+++ EXTRAHIERTER TEXT +++

Illegale Schlachtung in Berlin wirft Fragen auf – über Regeln, Herkunft, Konsum und Respekt

Berlin, Juni 2025. Ein Nachbar ruft die Polizei – und die Szene, die sich vor Ort bietet, sorgt selbst bei erfahrenen Beamten für Entsetzen:
In einer normalen Berliner Mietwohnung im Stadtteil Köpenick liegen zwei tote Schafe. Ein drittes, noch lebendig, schwer verletzt, kauert im Badezimmer. Überall Blutspuren, Schlachtwerkzeuge, improvisierte Behälter für Innereien. Kein Kühlraum. Kein Betäubungsgerät. Kein Tierarzt. Nur ein 41-jähriger Mann, der erklärt, er habe die Tiere „für den Eigenbedarf“ geschlachtet.
Dass es sich bei den Tieren um Schafe aus dem Landschaftspark Herzberge in Lichtenberg handelt, macht den Fall zusätzlich brisant. Die Tiere wurden nachts von dort entwendet, offenbar gezielt. Ob aus religiösen Gründen – etwa für das islamische Opferfest Bayram – oder mit Verkaufsabsicht, ist bislang nicht abschließend geklärt. Ein dritter Beteiligter konnte fliehen, ein vierter wird gesucht.
Die Polizei spricht bereits von einem gravierenden Fall von Tierquälerei und Verstoß gegen das Tierschutzgesetz. Ermittlungen laufen wegen Diebstahl, Hausfriedensbruch und illegaler Schlachtung. Das überlebende Tier wurde in eine Tierklinik gebracht, die beiden toten Schafe mussten sichergestellt werden.

+++ DATENAUSZUG +++

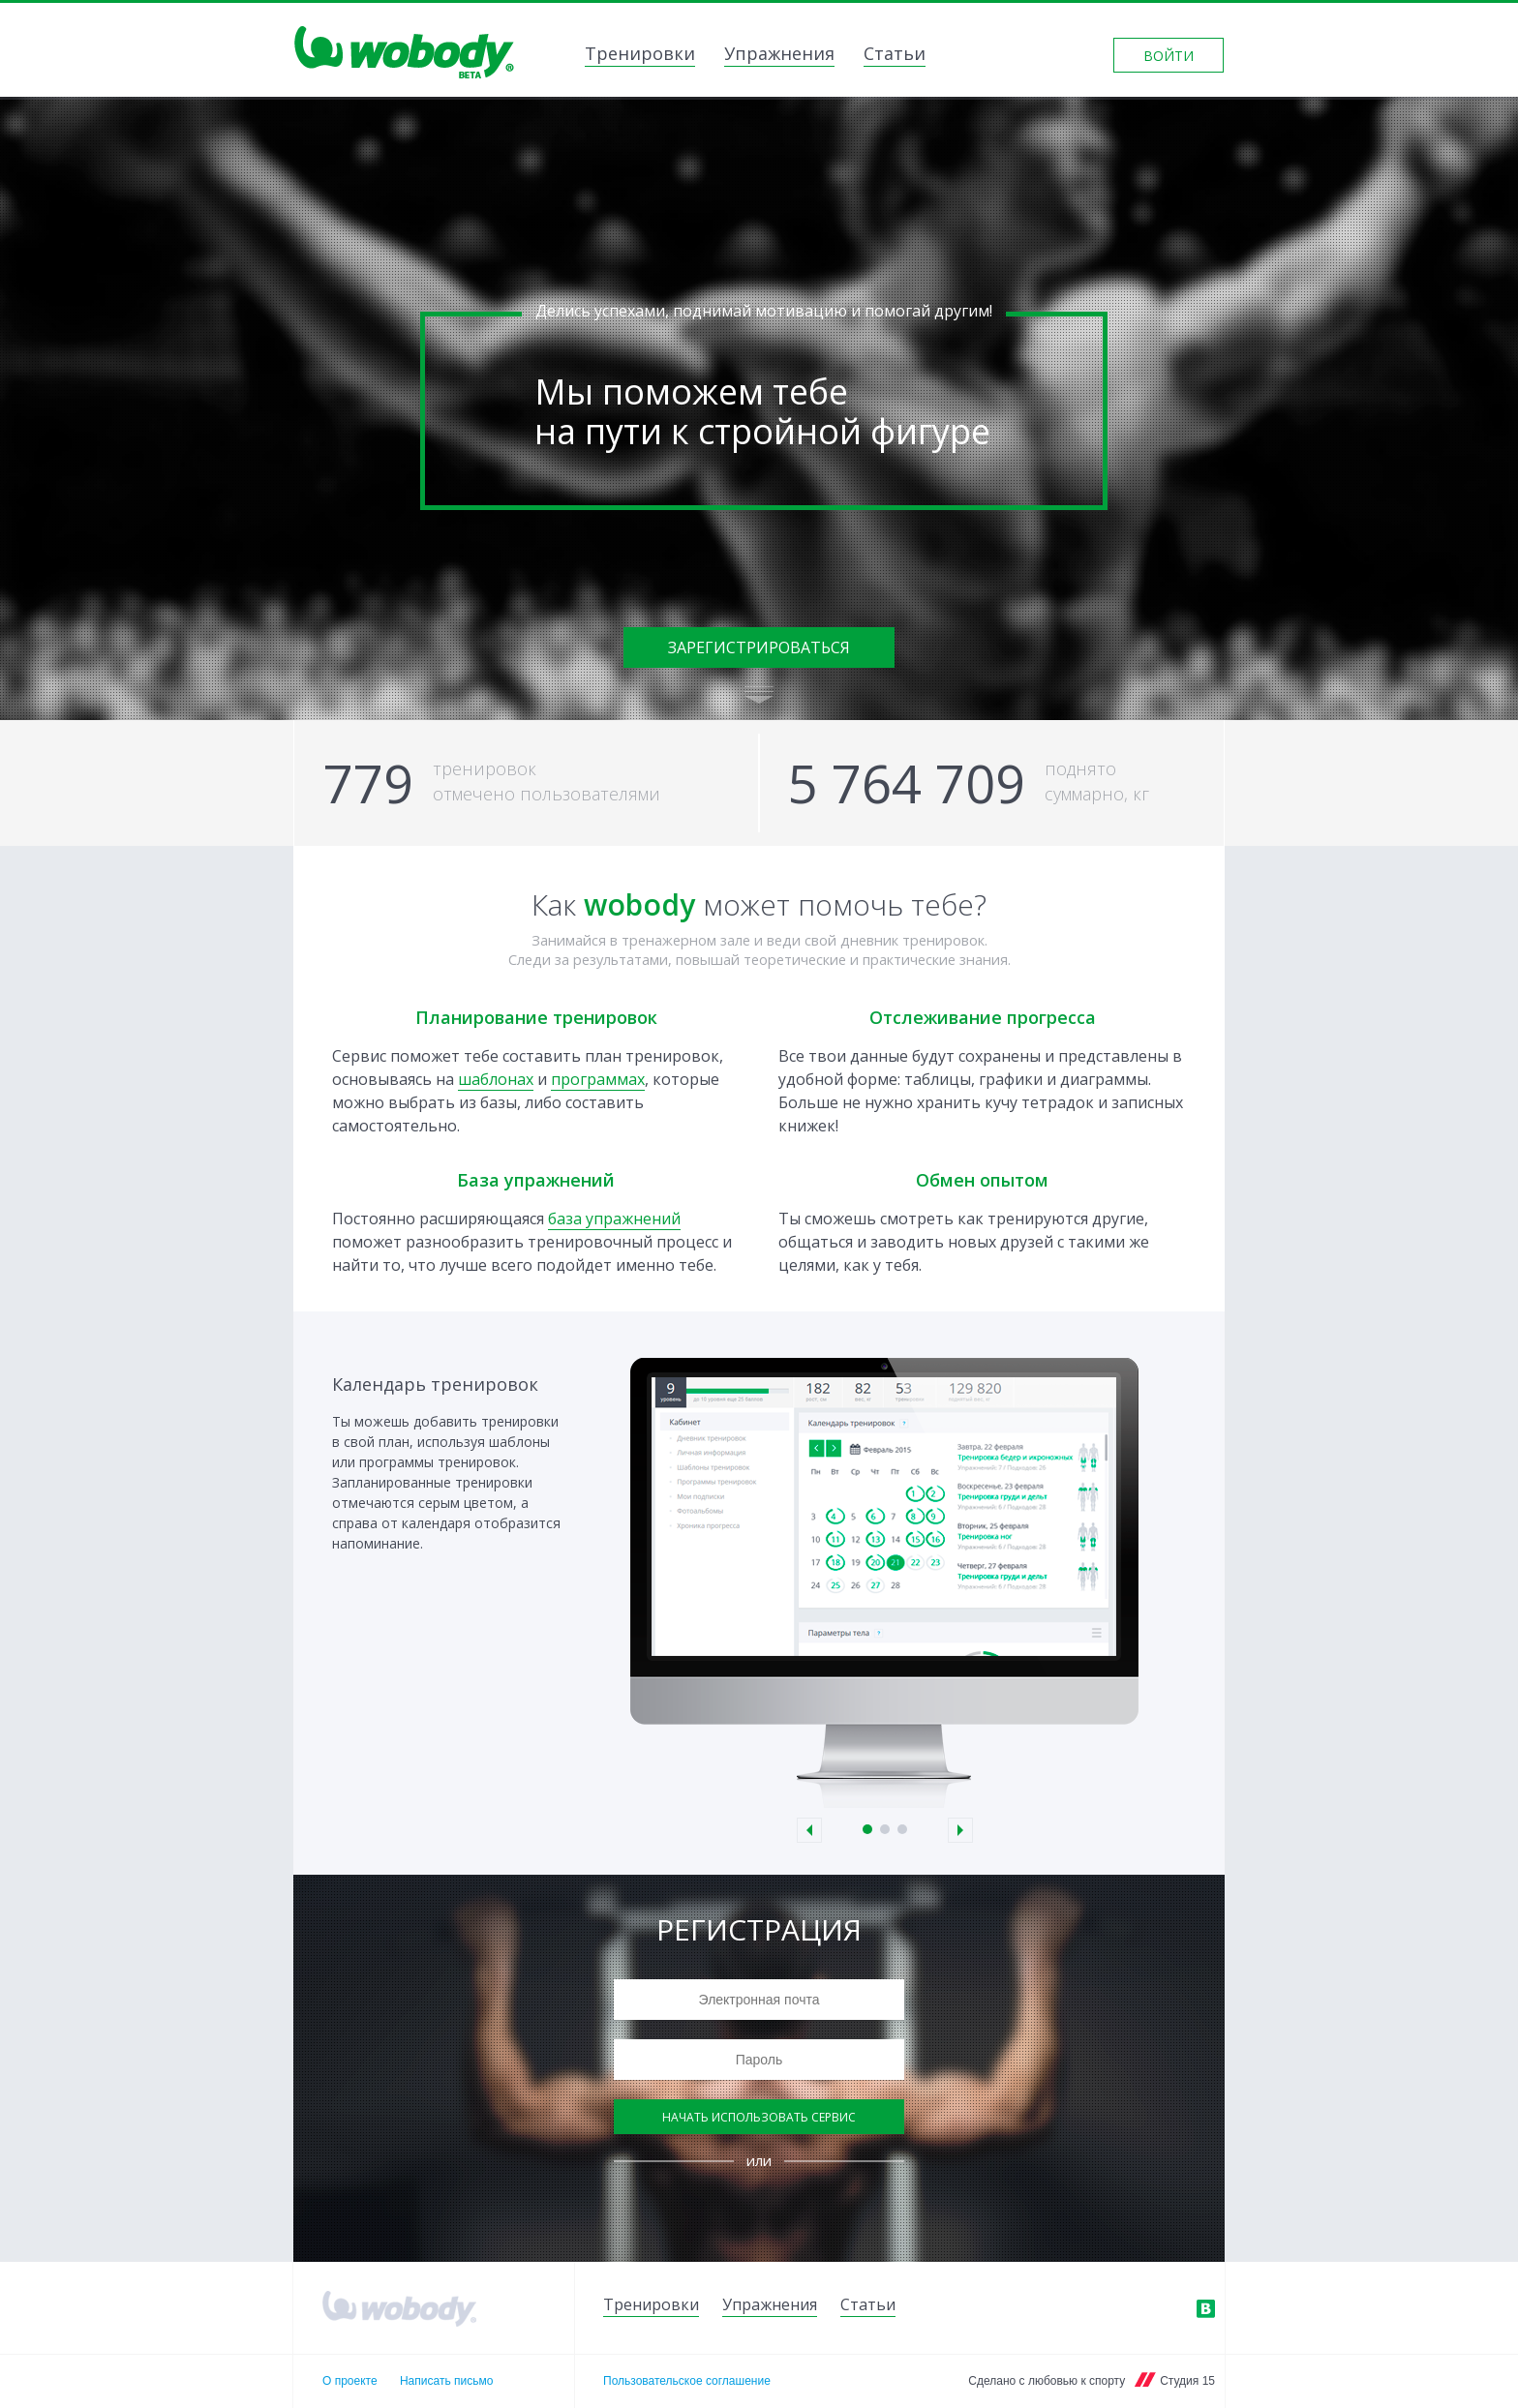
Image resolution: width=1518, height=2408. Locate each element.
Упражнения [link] (779, 55)
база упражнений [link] (614, 1218)
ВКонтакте (1205, 2308)
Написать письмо (446, 2381)
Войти (1168, 55)
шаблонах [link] (495, 1079)
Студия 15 (1187, 2381)
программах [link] (598, 1079)
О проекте (350, 2381)
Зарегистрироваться (759, 647)
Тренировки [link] (640, 55)
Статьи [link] (895, 55)
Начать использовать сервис (759, 2117)
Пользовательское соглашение (687, 2381)
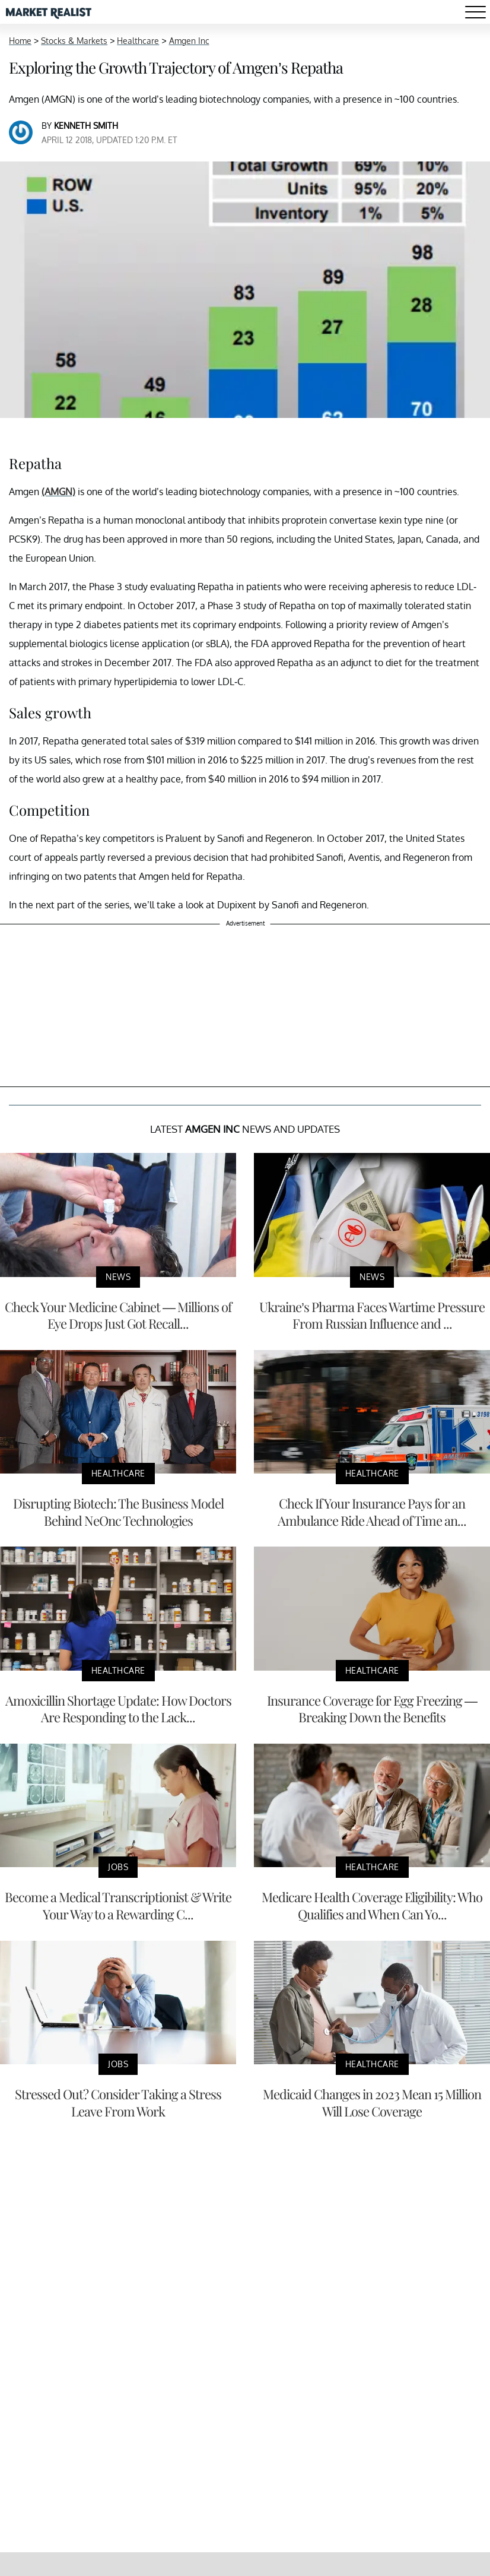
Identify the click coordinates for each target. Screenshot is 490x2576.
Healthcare (138, 41)
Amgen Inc (189, 41)
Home (20, 41)
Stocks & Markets (74, 41)
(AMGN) (58, 492)
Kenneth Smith (86, 126)
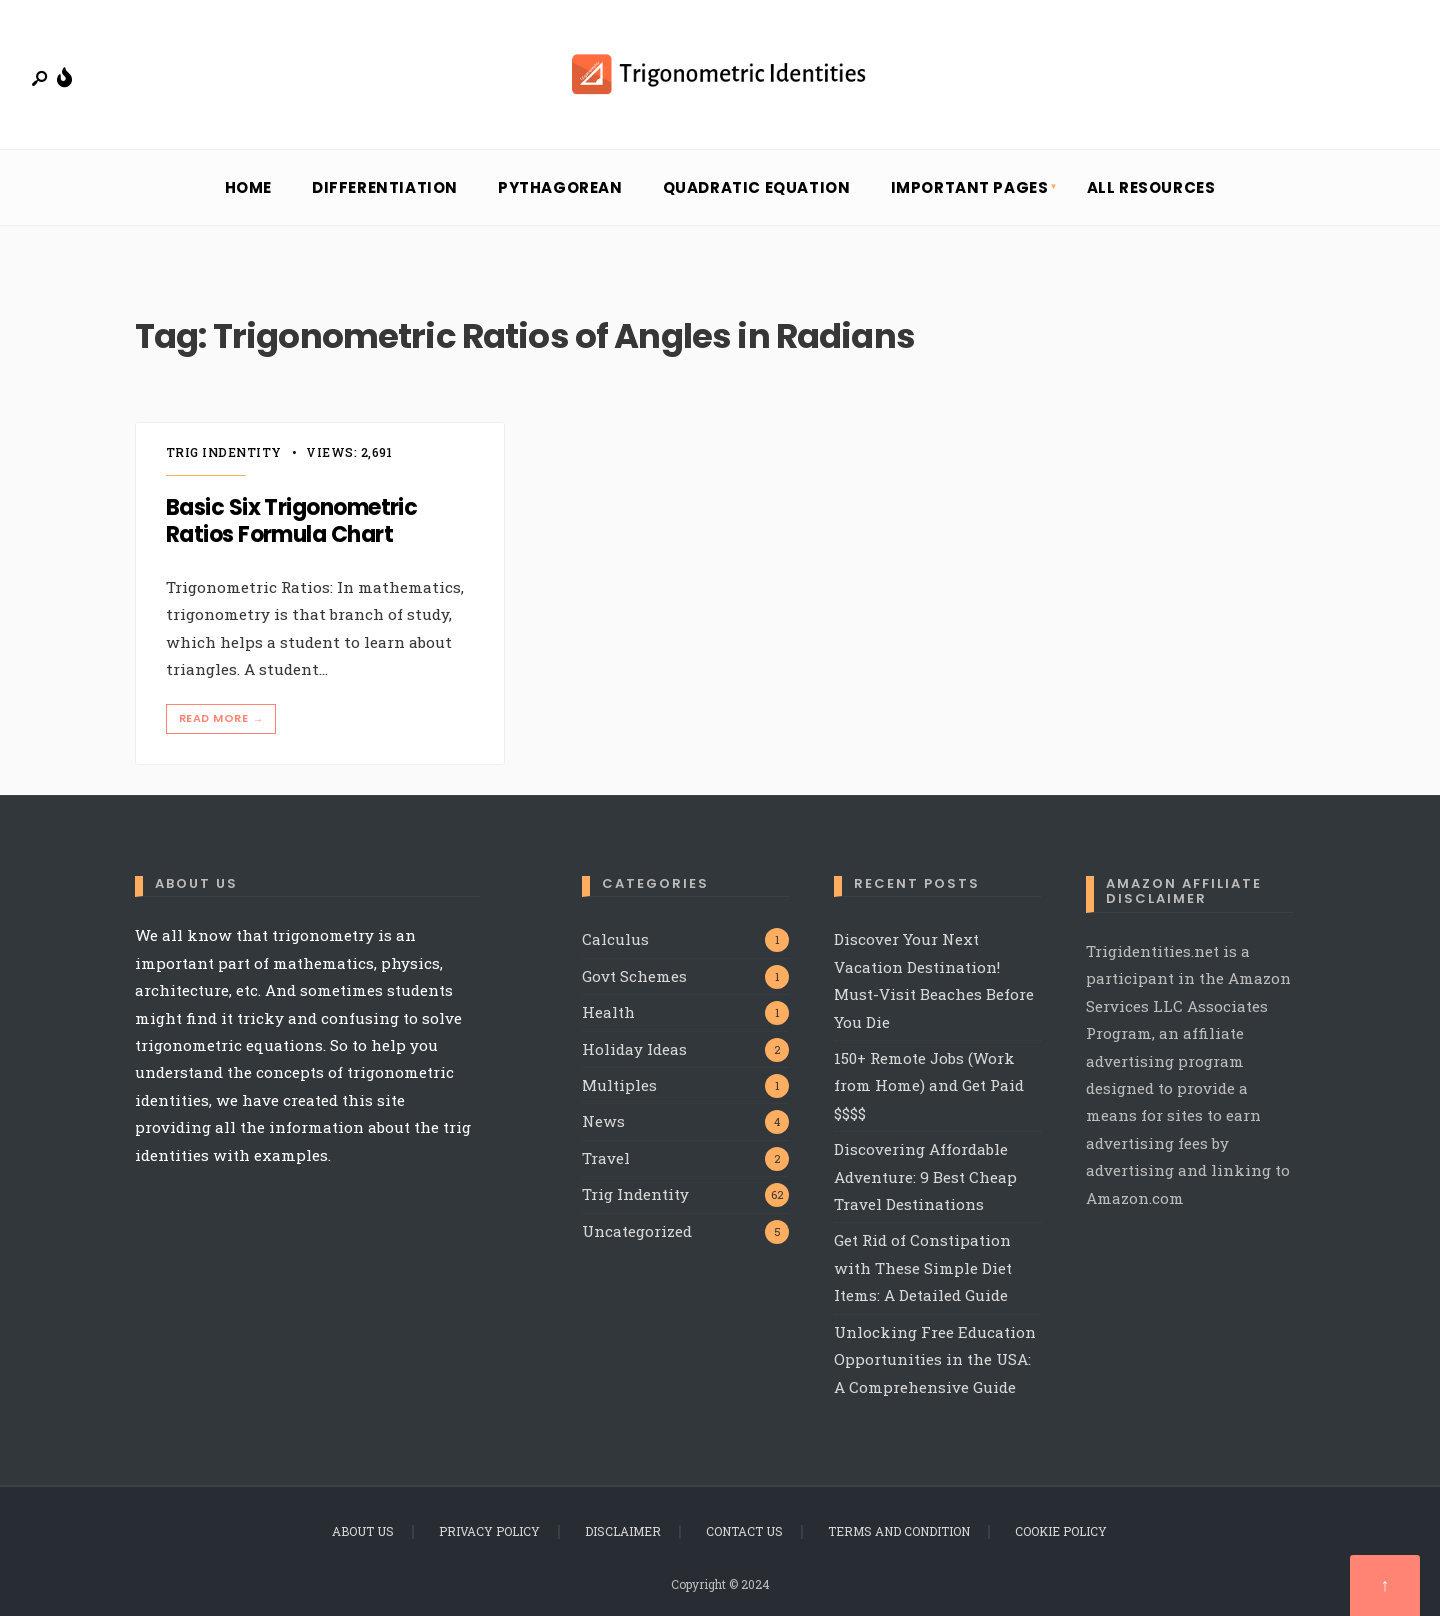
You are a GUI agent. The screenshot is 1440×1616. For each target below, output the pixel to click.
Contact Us (744, 1531)
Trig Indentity (224, 452)
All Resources (1151, 187)
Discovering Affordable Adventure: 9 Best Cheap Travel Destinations (925, 1176)
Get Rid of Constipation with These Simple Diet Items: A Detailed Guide (923, 1267)
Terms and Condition (899, 1531)
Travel (606, 1158)
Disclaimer (623, 1531)
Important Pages (970, 187)
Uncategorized (637, 1231)
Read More (223, 718)
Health (608, 1012)
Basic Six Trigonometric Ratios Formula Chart (291, 521)
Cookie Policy (1061, 1531)
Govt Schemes (634, 976)
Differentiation (385, 187)
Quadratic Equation (757, 187)
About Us (363, 1531)
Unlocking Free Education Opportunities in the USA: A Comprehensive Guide (935, 1359)
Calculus (615, 939)
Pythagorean (560, 187)
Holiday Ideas (634, 1049)
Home (248, 187)
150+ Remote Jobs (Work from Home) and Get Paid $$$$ (929, 1085)
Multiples (619, 1085)
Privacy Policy (489, 1531)
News (603, 1121)
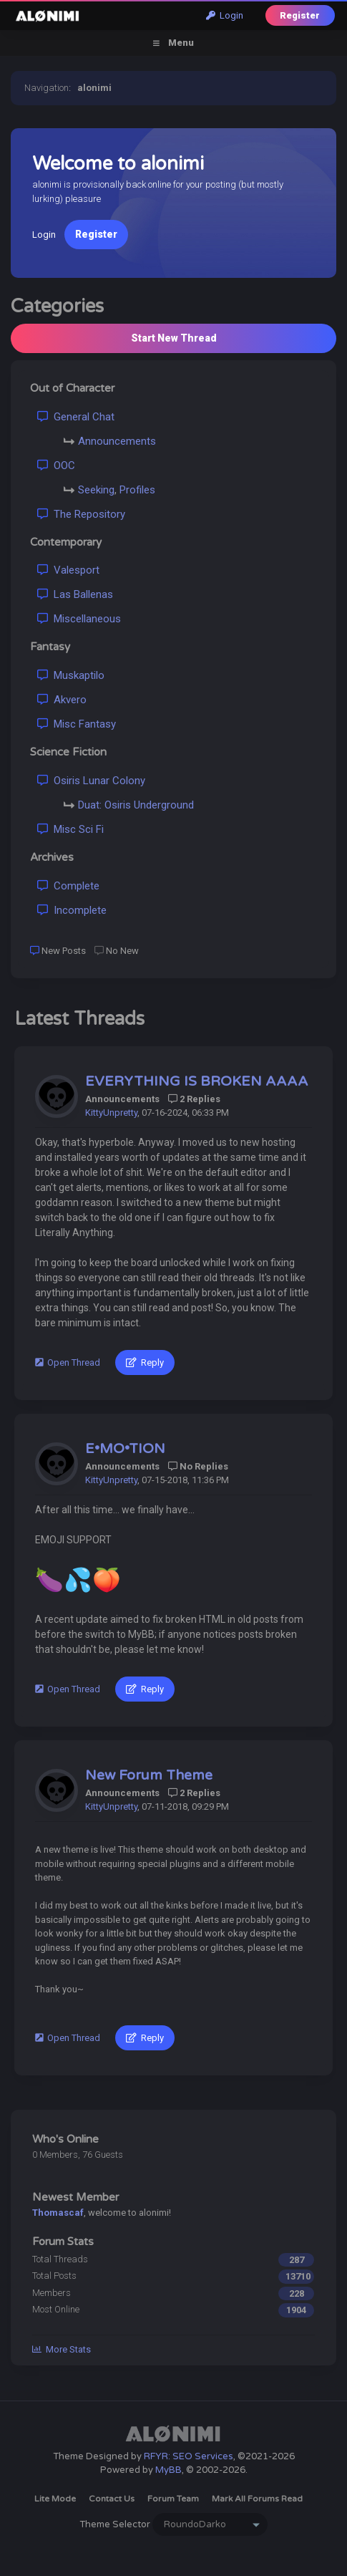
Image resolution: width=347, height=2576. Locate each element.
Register (300, 15)
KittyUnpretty (111, 1112)
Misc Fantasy (76, 724)
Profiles (137, 489)
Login (224, 15)
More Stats (61, 2349)
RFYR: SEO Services (188, 2456)
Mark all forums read (257, 2499)
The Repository (81, 514)
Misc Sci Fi (70, 829)
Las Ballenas (75, 594)
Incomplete (72, 910)
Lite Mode (55, 2499)
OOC (56, 465)
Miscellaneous (79, 618)
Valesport (68, 570)
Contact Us (112, 2499)
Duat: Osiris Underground (136, 805)
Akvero (62, 699)
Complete (68, 885)
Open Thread (67, 1362)
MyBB (168, 2470)
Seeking (96, 489)
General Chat (75, 416)
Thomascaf (58, 2212)
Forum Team (173, 2499)
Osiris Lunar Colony (91, 780)
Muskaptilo (70, 675)
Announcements (117, 441)
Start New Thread (174, 338)
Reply (145, 1362)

+++

AUFGABEN:
1. Zitiere aus dem Text über die illegale Schlachtung wörtlich den Abschnitt, der bei „Die Polizei spricht“ beginnt und bei „mussten sichergestellt werden.“ endet.
2. Führe den Text über die illegale Schlachtung im Anschluss an seinen letzten Satz weiter.
Die Einträge haben mit dem Text über die illegale Schlachtung nichts zu tun.

DIE ANTWORTEN:
1.
Die Polizei spricht bereits von einem gravierenden Fall von Tierquälerei und Verstoß gegen das Tierschutzgesetz. Ermittlungen laufen wegen Diebstahl, Hausfriedensbruch und illegaler Schlachtung. Das überlebende Tier wurde in eine Tierklinik gebracht, die beiden toten Schafe mussten sichergestellt werden.

2.
Die Fakten sind klar – der Kontext ist es nicht
In Deutschland ist die private Schlachtung von Tieren streng geregelt. Wer ein Tier zur Fleischgewinnung töten will, braucht Schulungen, Genehmigungen, eine geeignete Infrastruktur – und muss das Tier betäuben. Für Nutztiere gilt das noch strikter. Ein Wohnzimmer gehört definitiv nicht zu den erlaubten Schlachtstätten.
Dass der mutmaßliche Täter von „Eigenbedarf“ spricht, halten viele Experten für zweifelhaft. Drei ganze Schafe, geschlachtet ohne jede hygienische Kontrolle – das klingt eher nach Vorbereitung auf Verkauf. Zumal das Fleisch bei religiösen Anlässen wie Bayram gefragt ist und gute Preise erzielen kann, besonders im Direktvertrieb über Familien oder Nachbarschaften.
Der Vorfall trifft einen gesellschaftlich sensiblen Nerv. Einerseits, weil religiöse Bräuche schnell instrumentalisiert werden. Andererseits, weil sich viele fragen: Wieso kommt jemand auf die Idee, mitten in Berlin Tiere zu stehlen und in einer Wohnung zu schlachten – statt in den Supermarkt oder zur halal-zertifizierten Fleischerei zu gehen?
Wie viel Kultur verträgt das Gesetz?
Fälle wie dieser werden oft vorschnell in eine Schublade gesteckt: „Importierte Probleme“, „Parallelgesellschaft“, „fremde Traditionen“. Doch so einfach ist es nicht. In vielen Ländern gehört Hausschlachtung zur ländlichen Lebensrealität. Auch in Deutschland war sie früher auf dem Bauernhof gang und gäbe. Der Unterschied: Heute gelten Tierschutz, Lebensmittelhygiene und Rückverfolgbarkeit – zu Recht.
Religiöse Traditionen wie das islamische Opferfest sind erlaubt. Sie müssen aber gesetzeskonform durchgeführt werden – in registrierten Schlachthöfen, mit Aufsicht. Es gibt in vielen Städten spezielle Einrichtungen, die dafür bereitstehen. Wer das ignoriert, riskiert nicht nur eine Anzeige, sondern auch, dass das ganze Thema unnötig eskaliert – in der Öffentlichkeit, in der Politik und in den Medien.
Der Fall Köpenick ist also kein Beleg für „fremde Kultur“, sondern ein Beispiel für kriminelles Verhalten, das kulturelle Schutzbehauptungen benutzt. Und er erinnert daran, dass auch Lebensmittelkultur Verantwortung braucht – gegenüber Tieren, Nachbarn, Gesetzen und der Gesellschaft.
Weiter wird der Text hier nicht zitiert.